Newborn, toddlers and travelers at Alna museum’s picnic weekend

Mon, 08/13/2018 - 3:00pm

    As his father Thomas McLennan held him up Sunday, Mason McLennan, 2, watched with mouth open while steam billowed from a black train against a gray sky. It was day two of Wiscasset, Waterville & Farmington Railway Museum’s annual picnic weekend.

    Helping a reporter interview her son at Sheepscot Station, Abby McLennan asked the Spruce Head toddler what he liked best about coming to Alna. "Going on train rides," he answered. He has been on trains many times, at the Cross Road, Alna nonprofit and elsewhere, she said.

    "And this is our newest," she said about Nora, 3 weeks, sleeping in a pink baby carrier vest her mother had on. Sunday's train ride was going to be Nora's first, her mother said.

    Nearby, Chicago's Gus Moore, 3, covered both ears as he, brother Harry, 8, mother Jennifer and her parents, David and Holly Collins, who live in Dover, Massachusetts and have a summer home on Barters Island, watched the train.

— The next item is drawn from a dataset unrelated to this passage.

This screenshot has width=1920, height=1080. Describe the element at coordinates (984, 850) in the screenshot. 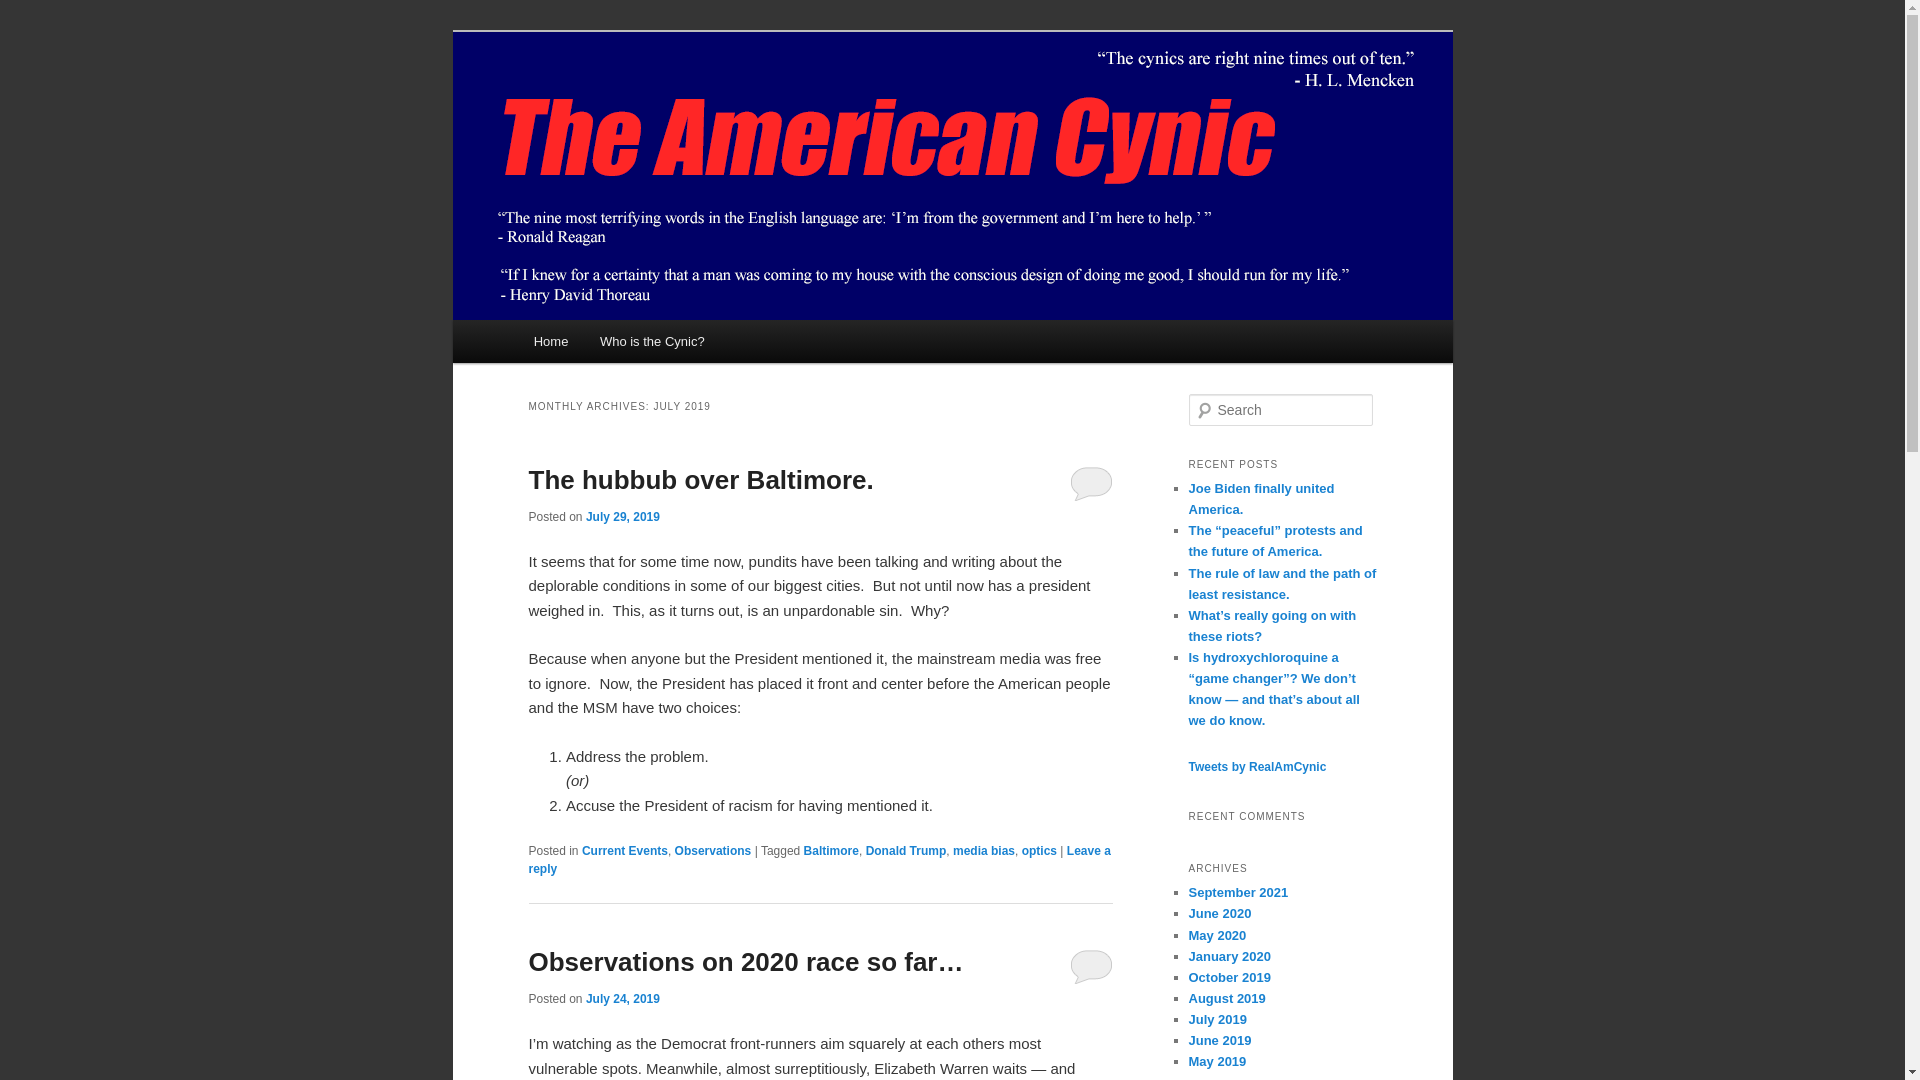

I see `media bias` at that location.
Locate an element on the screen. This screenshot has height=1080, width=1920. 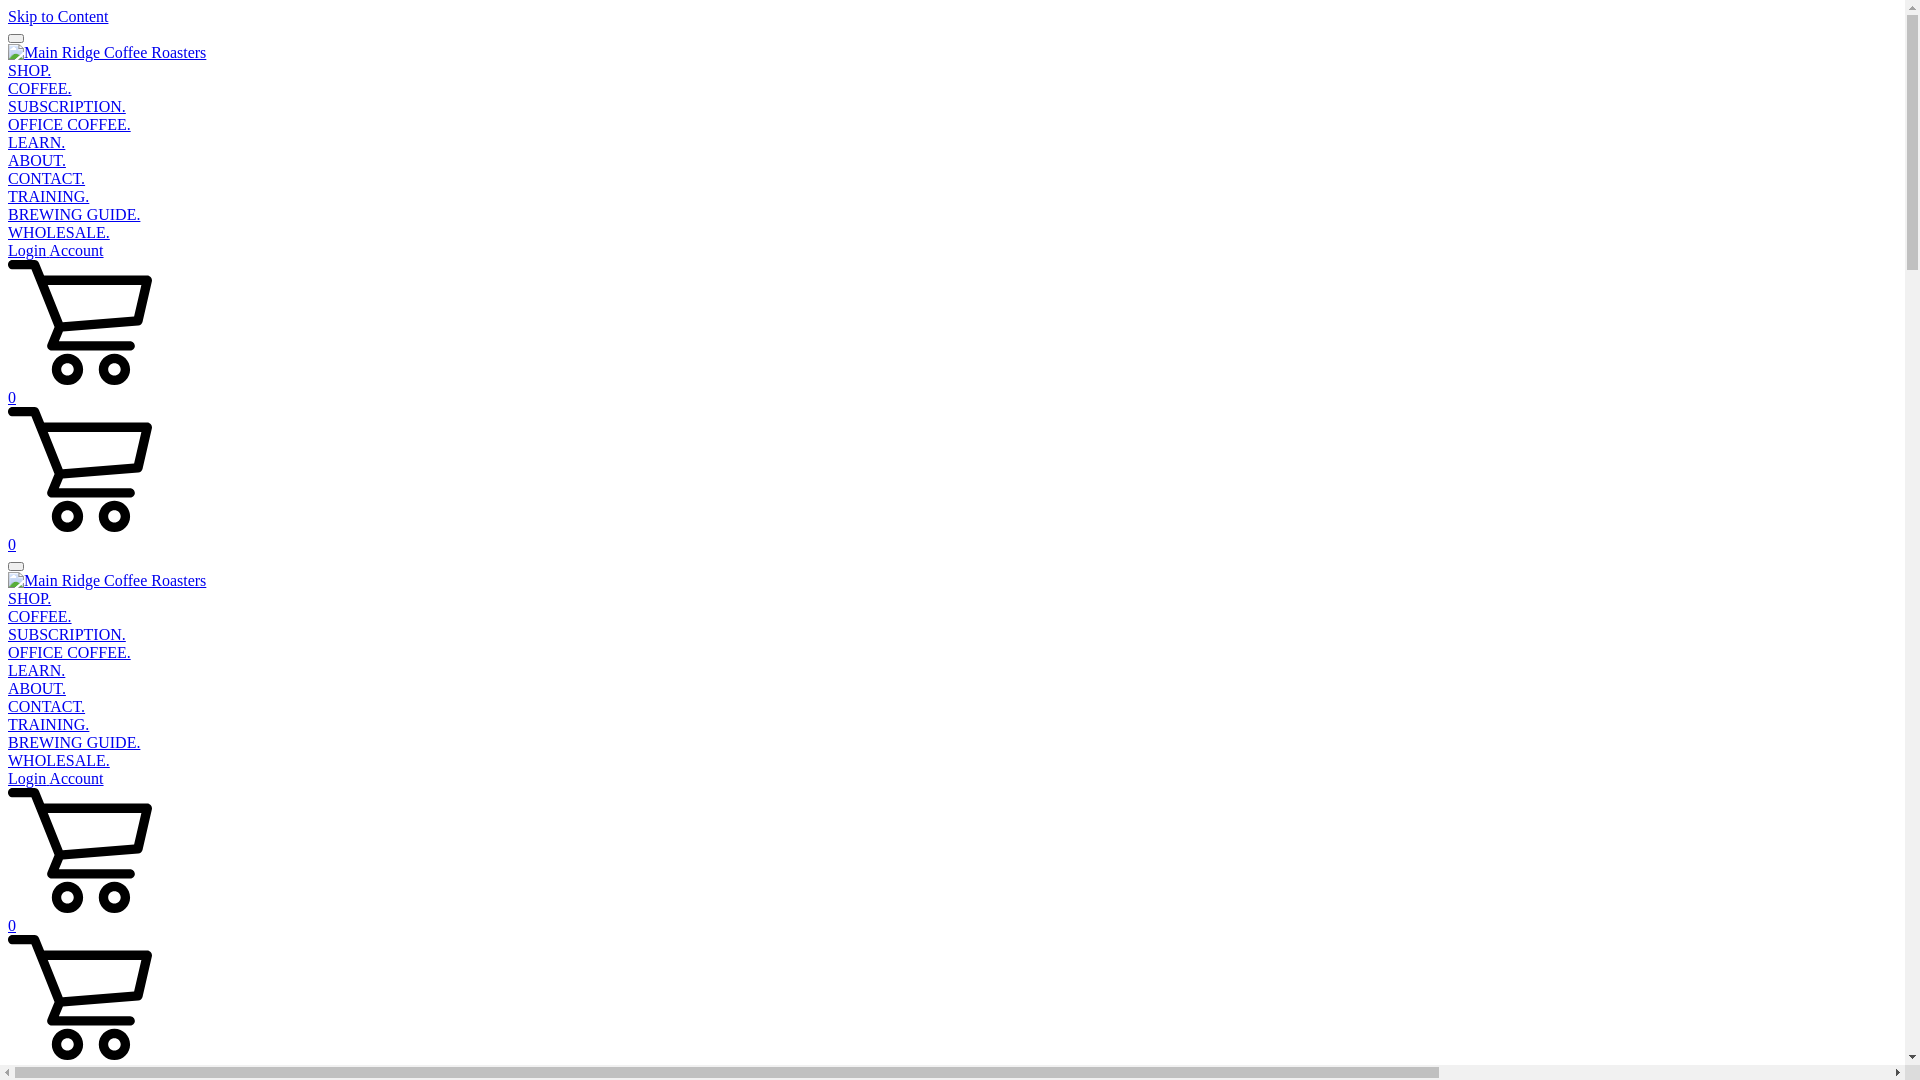
Login Account is located at coordinates (56, 250).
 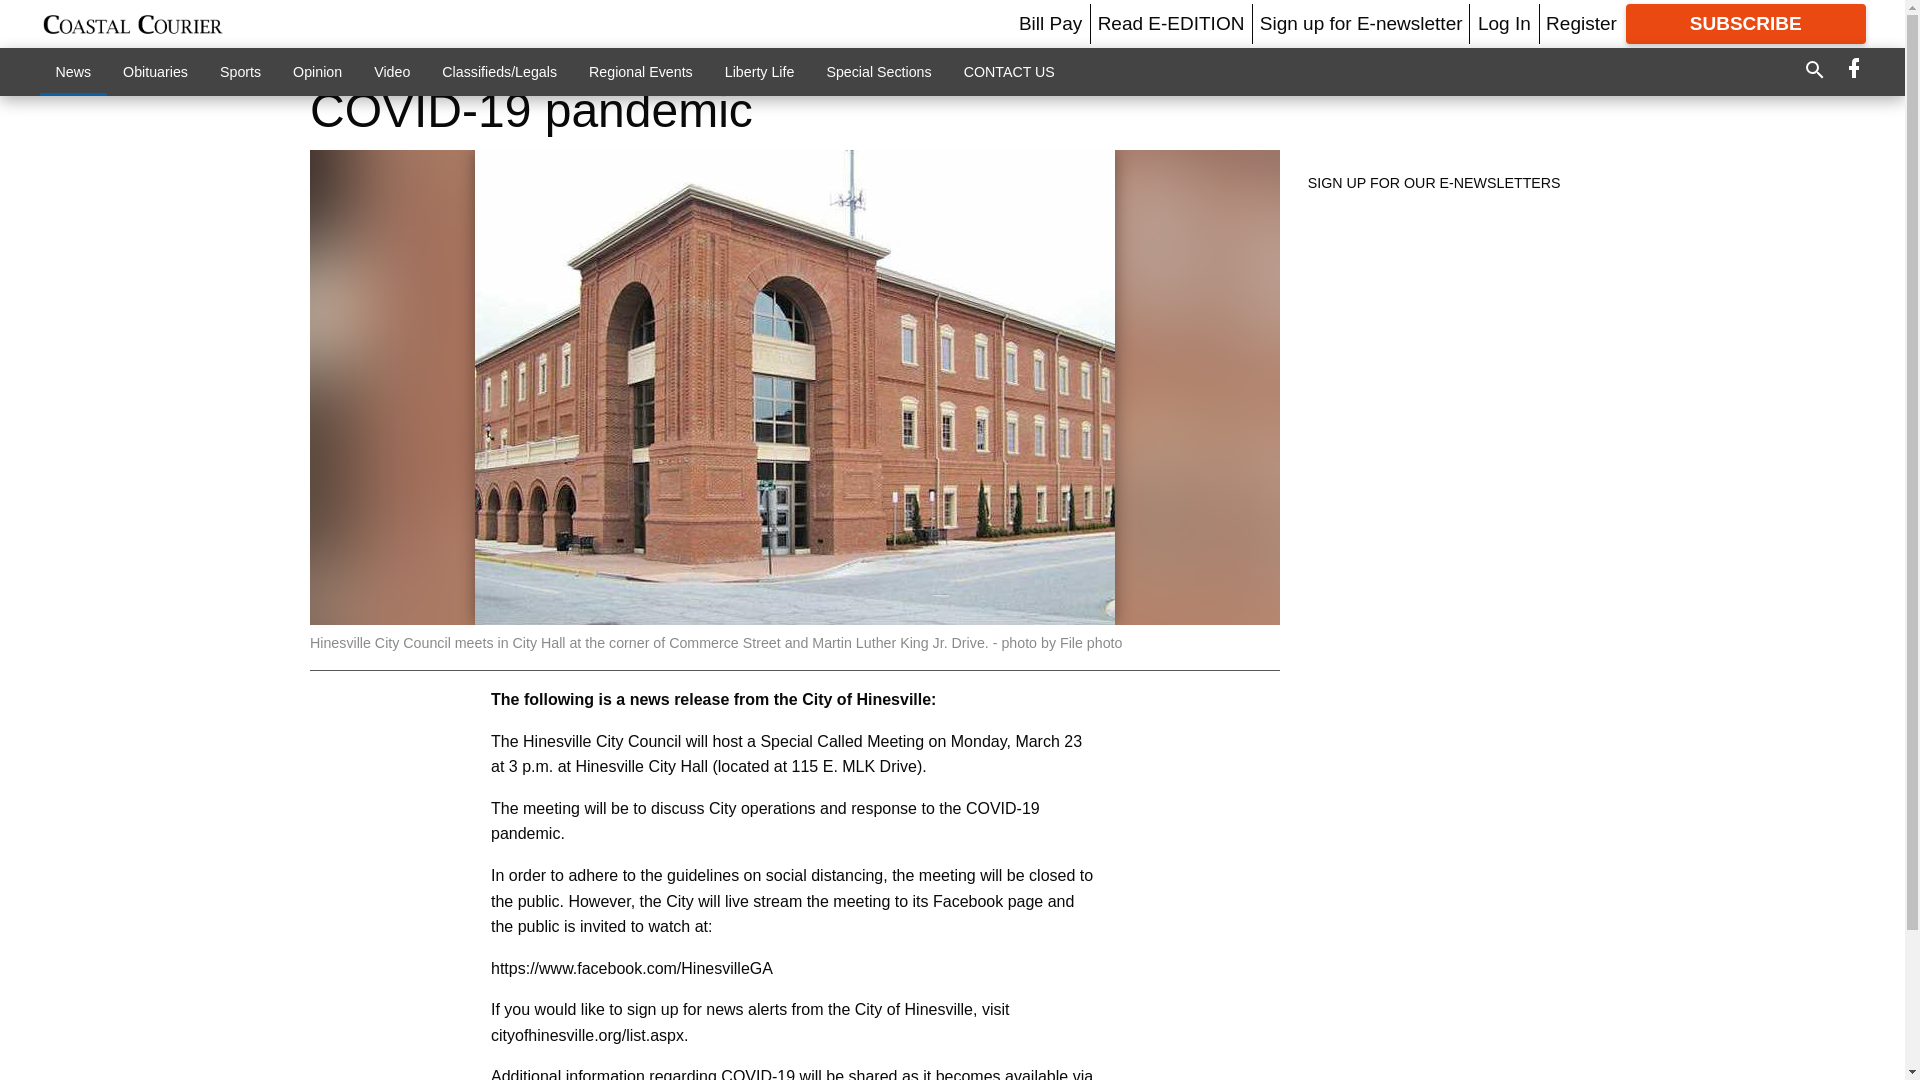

    "I think it's pretty cool," Harry said.

    "It's wonderful," said his grandmother, who visited the museum years ago with another grandchild.

    Texan Michael Ross, a life member of the museum, said he came to beat the heat in the Lone Star State. It reached 110 F there, he said after he and Philadelphia, Pennsylvania’s Erik Greene helped Alna’s Roger Whitney work the turntable officials said gets the locomotive facing north.

    Near midday, the museum's archivist, Wiscasset's Linda Zollers continued to welcome shoppers to a yard sale benefiting the archives. More than $1,000 had come in already, she said. Her goal for the picnic weekend and the $1 per bag sale from 9 a.m. to 3 p.m. this Saturday, Aug. 18 and Sunday, Aug. 19 was $2,000.

    "We're more than halfway there," she said. Between the tables of books and other sale items, Liam Aarons, 2, of Woolwich rode around the floor on a red-painted, wooden train. His mother Sarah McGuigan was helping with the sale.

    Museum spokesman Stephen Piwowarski said Monday, 293 tickets were sold for the weekend that again this year included a World War I encampment at Alna Center.